Early in my career, I found myself at knife point after a disagreement over how many coats of paint to put on something or other. At the time, I was incredulous. “Sit down and talk it out over coffee,” seemed just as impossible as, “Call an officer, and they’ll sort it out.” At some point in my career, the situation no longer seemed strange. That should have been a warning.
We’d just arrived, and were securing mooring lines. Looking over the side of the ship, I signalled my AB (deckhand) to heave a line tight. Nothing happened. I turned around.
My usually unflappable AB held the CO by the throat.
The AB stated, very calmly, his tone even, “If you call me a useless black c%#t one more time, I’ll come to your cabin, rip your balls off, and shove them down your throat. Do you understand?”
At the CO’s terrified nod, the AB shoved him across the deck, turned back to me, and said, “Sorry, Nic. Was that heave away?”

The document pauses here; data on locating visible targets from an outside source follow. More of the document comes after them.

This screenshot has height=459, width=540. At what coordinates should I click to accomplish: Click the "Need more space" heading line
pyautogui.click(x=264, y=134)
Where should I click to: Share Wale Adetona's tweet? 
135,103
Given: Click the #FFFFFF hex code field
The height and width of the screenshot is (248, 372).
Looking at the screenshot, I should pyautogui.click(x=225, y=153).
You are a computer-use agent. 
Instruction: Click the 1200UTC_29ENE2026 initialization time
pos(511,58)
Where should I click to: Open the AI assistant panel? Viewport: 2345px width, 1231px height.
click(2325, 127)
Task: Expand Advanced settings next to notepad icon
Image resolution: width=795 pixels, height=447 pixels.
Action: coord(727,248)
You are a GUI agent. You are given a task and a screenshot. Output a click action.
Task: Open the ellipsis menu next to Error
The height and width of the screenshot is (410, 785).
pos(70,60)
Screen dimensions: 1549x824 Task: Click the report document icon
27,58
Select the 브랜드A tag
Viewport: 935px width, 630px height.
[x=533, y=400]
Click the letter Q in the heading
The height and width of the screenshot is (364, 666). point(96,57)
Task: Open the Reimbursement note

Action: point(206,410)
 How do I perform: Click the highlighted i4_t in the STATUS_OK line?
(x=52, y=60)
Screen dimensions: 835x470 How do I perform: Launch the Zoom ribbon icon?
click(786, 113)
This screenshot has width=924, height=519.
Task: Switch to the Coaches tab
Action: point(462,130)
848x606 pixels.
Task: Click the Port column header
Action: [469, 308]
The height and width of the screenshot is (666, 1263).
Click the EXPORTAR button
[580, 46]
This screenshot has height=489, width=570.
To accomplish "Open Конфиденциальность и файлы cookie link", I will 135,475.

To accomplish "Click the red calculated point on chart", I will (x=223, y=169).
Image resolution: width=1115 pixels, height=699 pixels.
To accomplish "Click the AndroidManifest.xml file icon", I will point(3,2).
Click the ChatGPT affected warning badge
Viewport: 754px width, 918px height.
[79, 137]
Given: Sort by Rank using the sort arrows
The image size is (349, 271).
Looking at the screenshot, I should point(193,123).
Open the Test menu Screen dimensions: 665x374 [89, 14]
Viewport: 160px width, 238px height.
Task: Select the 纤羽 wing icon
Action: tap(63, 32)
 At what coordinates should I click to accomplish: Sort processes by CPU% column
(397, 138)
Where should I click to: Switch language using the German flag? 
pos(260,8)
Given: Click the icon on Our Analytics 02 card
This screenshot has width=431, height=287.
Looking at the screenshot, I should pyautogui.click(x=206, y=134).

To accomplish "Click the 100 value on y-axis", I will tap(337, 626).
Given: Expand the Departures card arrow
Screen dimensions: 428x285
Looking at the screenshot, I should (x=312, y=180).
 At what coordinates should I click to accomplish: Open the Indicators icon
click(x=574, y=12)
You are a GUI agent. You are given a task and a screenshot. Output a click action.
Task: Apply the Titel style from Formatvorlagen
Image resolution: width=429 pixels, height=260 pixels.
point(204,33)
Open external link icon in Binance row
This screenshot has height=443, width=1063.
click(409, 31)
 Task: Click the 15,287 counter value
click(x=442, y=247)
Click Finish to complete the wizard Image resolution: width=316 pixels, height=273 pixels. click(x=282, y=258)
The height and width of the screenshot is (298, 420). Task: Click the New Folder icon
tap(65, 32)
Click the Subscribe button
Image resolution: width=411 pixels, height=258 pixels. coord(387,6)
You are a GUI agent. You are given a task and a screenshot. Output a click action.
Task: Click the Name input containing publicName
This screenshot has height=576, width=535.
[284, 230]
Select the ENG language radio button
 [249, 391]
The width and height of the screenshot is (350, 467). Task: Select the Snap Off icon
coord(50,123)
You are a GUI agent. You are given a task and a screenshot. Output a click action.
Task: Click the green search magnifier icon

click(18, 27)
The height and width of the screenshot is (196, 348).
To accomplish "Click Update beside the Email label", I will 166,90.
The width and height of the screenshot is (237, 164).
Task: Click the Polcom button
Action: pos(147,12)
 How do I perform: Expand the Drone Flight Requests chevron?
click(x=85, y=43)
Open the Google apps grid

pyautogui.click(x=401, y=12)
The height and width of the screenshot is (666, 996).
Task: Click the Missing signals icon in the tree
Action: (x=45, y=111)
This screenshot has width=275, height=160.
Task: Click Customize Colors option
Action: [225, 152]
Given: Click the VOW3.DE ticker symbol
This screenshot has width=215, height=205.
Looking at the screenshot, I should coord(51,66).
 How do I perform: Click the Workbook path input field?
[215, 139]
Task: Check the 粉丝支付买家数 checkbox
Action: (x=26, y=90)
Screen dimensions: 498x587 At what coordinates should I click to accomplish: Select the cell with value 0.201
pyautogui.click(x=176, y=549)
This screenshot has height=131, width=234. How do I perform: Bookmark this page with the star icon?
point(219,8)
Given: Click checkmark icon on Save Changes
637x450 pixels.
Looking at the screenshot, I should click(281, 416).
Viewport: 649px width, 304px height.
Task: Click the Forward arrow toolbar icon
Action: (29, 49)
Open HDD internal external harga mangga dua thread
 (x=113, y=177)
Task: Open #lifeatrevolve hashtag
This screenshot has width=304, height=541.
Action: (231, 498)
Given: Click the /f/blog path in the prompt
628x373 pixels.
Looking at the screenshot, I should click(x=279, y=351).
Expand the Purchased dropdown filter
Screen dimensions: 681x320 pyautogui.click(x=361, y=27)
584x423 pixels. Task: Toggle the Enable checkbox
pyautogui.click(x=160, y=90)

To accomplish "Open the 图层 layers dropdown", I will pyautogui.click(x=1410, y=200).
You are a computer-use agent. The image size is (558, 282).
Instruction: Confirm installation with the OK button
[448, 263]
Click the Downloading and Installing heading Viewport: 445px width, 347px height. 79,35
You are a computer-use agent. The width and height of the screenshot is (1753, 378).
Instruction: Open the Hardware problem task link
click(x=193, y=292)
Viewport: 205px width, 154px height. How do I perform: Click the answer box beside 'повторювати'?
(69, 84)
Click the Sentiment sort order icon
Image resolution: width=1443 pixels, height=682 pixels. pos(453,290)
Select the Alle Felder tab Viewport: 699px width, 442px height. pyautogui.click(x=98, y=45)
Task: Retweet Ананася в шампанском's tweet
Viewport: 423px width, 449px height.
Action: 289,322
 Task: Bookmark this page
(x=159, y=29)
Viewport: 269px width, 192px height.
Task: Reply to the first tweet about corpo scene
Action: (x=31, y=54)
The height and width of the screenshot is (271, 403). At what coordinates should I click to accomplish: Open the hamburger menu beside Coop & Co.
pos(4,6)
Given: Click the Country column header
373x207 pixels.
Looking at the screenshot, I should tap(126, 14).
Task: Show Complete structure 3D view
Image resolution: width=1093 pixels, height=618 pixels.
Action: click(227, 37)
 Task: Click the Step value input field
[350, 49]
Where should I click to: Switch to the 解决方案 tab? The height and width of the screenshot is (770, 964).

I nodded mutely, and we finished securing the mooring lines. That CO left the ship. Maybe he learned from the experience; knowing him, I’m almost certain he didn’t.
More than once, on miserable ships during long night watches, I’ve contemplated murder. It’s easy to arrange an accident on a ship. If you have a bad boss at the office, you can walk away, go home in the evening. In most cases, you don’t have to live with them for months on end, with no escape, and no outside support. So far, my plans have stayed in the realm of fantasy.
The usually grumpy ship’s agent came up our gangway, laughing. He’d just come from the ship astern of us. On arrival, they’d reported two crew members missing, presumed lost overboard during a storm. When the crew opened the hatches in preparation for cargo operations, they found the two bodies down a booby hatch (access hatch) with stab wounds in their backs. The agent’s laughter was because the police had, “…decided to treat the deaths as suspicious.”
When this was discussed in our mess room over dinner, the unanimous response was that the murderer was an idiot: if he’d thrown the bodies overboard during the storm, it would barely have been investigated. To the best of my knowledge, no-one was charged with the murders.
The Sage Sagittarius is famous–or infamous. There were three suspicious deaths on board the ship, including the superintendent who was sent to investigate the first two deaths, yet no-one was ever charged. Sometimes, such as in the case of Akhona Gevezaeven , even the investigation is questionable.
Which country should be responsible for the investigation? The country in which the murder occurred? The flag state? The missing seafarer’s country? The authorities at the next port? It’s very easy to pass the buck around and, in the end, who ashore really cares about a (generally foreign) seafarer? As long as your Amazon orders arrive in time for Christmas, seafarers don’t matter. As long as you don’t know–or don’t care–nothing will change.